Silakan Bapak bayangkan, murid-murid SD setiap hari harus berjalan kaki selama dua jam ke sekolahnya menyusuri jalan yang licin, rawan longsor dan berada di pinggir hutan. Sampai di sekolah mereka tidak langsung belajar tetapi membuka bekal dulu untuk sekadar sarapan nasi atau lontong dengan ikan asin. Ketika musim hujan seperti sekarang mereka tidak bisa belajar hingga selesai pada siang hari karena segera dipulangkan oleh gurunya agar tidak kemalaman atau terjebak di jalan sepi. Kehujanan di jalan berarti harus berteduh di gubuk-gubuk reyot di tepi jalan semalaman tanpa lampu teplok, apalagi listrik. Gelap. Hanya gulita yang menemani serta derat-derit gesekan dahan dan daun dihembus angin kalau tidak dijemput oleh orang tuanya sebab orang tuanya pun takut menjemput karena hujan. Guru pun pulang lebih awal naik motor yang juga berbahaya karena jalannya licin dan tebingnya rawan longsor. Padahal inilah satu-satunya jalan yang menghubungkan Cianjur Selatan dengan Kabupaten Bandung (Ciwidey). Tapi kenapa jalan itu tidak juga diperbaiki?

Pak Bupati..., lantaran tekanan kebutuhan hidup yang makin berat dari tahun ke tahun, mayoritas warga setempat (kalau tidak setuju disebut semua warga) ingin bergabung dengan Kabupaten Bandung. Ini betul-betul ungkapan hati mereka. Mereka ingin pisah dari Kabupaten Cianjur lantaran pemerintah setempat tidak mau memperhatikan nasib mereka. Pemerintah Kabupaten Cianjur merasa tidak memperoleh manfaat ekonomi dari daerah kidul ini karena gula aren dan beras, juga kayu dan hasil hutan lainnya dijual ke Bandung lewat Ciwidey. Begini Pak Bupati..., mereka menjual hasil Bumi ke Bandung lantaran tidak ada jalan akses yang bagus dan relatif dekat ke Cianjur. Sejak Orde Baru sampai sekarang, yakni sepuluh tahun masa reformasi, kehidupan mereka belum juga beranjak dari kesusahan. Satu saja sebabnya, yaitu jalan sebagai urat nadi perekonomian tidak layak dan tidak dapat memperlancar arus barang dan jasa dari dan ke luar Cianjur Kidul, baik ke arah Bandung maupun (apalagi) ke arah Cianjur kota.

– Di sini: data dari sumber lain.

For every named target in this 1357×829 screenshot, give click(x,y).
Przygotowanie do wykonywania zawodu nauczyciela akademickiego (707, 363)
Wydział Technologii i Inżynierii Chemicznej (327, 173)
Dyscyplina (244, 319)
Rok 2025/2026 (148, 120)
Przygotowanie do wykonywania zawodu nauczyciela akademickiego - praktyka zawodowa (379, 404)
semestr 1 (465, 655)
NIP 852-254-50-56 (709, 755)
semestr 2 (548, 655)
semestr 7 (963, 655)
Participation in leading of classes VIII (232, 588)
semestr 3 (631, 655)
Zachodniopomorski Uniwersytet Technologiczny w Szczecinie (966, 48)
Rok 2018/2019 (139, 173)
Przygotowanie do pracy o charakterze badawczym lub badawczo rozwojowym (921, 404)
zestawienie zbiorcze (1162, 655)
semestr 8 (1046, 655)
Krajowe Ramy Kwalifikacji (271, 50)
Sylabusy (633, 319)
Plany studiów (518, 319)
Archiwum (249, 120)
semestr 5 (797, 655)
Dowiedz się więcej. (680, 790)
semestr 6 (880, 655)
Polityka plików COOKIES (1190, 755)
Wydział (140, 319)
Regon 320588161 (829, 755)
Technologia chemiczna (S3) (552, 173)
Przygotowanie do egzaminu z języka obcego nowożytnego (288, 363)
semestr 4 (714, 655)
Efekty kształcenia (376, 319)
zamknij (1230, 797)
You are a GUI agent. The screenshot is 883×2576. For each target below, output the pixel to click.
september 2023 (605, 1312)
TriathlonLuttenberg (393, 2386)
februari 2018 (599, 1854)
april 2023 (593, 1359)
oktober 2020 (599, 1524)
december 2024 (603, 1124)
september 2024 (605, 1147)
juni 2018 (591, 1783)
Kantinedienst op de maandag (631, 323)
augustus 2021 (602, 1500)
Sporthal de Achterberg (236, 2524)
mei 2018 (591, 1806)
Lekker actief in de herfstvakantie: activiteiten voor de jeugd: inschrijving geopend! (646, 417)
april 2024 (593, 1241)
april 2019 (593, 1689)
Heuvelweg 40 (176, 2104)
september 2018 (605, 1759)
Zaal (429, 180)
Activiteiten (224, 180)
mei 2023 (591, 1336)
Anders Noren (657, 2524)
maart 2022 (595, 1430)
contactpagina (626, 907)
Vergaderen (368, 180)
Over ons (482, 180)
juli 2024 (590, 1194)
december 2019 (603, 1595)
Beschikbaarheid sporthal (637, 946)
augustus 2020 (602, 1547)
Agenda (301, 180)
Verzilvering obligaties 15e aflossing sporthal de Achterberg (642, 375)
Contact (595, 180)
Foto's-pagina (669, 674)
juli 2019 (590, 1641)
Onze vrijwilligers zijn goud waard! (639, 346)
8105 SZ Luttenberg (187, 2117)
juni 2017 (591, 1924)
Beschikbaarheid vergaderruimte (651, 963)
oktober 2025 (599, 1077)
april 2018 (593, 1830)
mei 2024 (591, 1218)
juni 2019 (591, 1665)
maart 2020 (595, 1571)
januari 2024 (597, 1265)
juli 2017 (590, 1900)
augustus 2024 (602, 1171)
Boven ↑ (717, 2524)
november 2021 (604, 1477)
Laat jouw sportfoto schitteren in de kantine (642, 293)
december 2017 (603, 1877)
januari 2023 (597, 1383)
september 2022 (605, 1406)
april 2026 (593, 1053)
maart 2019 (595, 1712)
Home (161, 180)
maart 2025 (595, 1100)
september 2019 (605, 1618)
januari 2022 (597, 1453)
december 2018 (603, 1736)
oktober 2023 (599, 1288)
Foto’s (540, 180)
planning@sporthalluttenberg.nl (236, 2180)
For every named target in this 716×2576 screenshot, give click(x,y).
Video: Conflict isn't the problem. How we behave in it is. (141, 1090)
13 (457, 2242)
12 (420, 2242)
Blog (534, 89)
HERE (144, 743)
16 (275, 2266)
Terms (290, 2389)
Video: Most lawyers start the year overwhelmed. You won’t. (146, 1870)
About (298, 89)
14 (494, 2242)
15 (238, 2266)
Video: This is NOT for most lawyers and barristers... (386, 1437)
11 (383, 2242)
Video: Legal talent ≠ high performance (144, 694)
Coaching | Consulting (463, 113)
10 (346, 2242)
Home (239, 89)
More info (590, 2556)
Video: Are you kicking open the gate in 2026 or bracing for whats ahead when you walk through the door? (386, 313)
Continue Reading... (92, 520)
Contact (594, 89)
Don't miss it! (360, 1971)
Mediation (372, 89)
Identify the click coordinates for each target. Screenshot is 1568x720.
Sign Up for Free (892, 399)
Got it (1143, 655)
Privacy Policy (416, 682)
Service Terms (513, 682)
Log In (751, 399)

Selain kepada dua pejabat daerah di atas, juga ada himbauan untuk Bapak Menteri PU dan Menteri Pendidikan Nasional. Pak, cobalah ke sana, selamilah teriakan hati warga di sana. Berdialoglah dengan guru, murid, dan warga di sana tanpa di-setting dan tanpa perantara pejabat daerah di Cianjur yang boleh jadi ada “skenarionya”. Janganlah membawa anggota rombongan yang besar ke sana. Beberapa orang saja sudah cukup dan Bapak akan mendapatkan fakta, data yang membuat hati Bapak sedih bukan kepalang, kalau Bapak masih berhati bersih. Mereka adalah orang-orang kecil yang penurut kalau mendapat perhatian serius dari pemerintah. Mereka tidak berpolitik yang aneh-aneh dan tak ada nafsu menjadi pesaing Bapak dalam pemilu. Mereka hanya perlu akses yang mudah untuk menjual hasil budidaya dan kreativitas hariannya. Mereka pun tidak banyak tahu soal politik. Mereka awam. Siapa saja atau partai apa saja yang membantu perbaikan hidup mereka, mereka akan ikhlas memilih orang yang membuat hidup mereka menjadi lebih baik, berubah dari kesulitan lantaran ketiadaan prasarana yang memadai.

Pak Gubernur dan Pak Bupati yang dihormati, tidak banyak yang akan ditulis di sini, tetapi mudah-mudahan foto-foto di http://gedehace.blogspot.com ini dapat memberikan gambaran kondisi faktual. Oleh sebab itu, selain menghimbau Bupati Cianjur juga mengharapkan Gubernur Jawa Barat turut segera membantu penguatan ekonomi warga setempat. Apalagi pada awal Januari 2009 yang lalu diberitakan di koran-koran bahwa ada dana tambahan empat triliun rupiah untuk prasarana Jawa Barat bagian Selatan. Itu sebabnya, warga setempat lewat surat terbuka di blog ini menunggu aksi riil pejabat yang telah dipilih dalam setiap pemilu.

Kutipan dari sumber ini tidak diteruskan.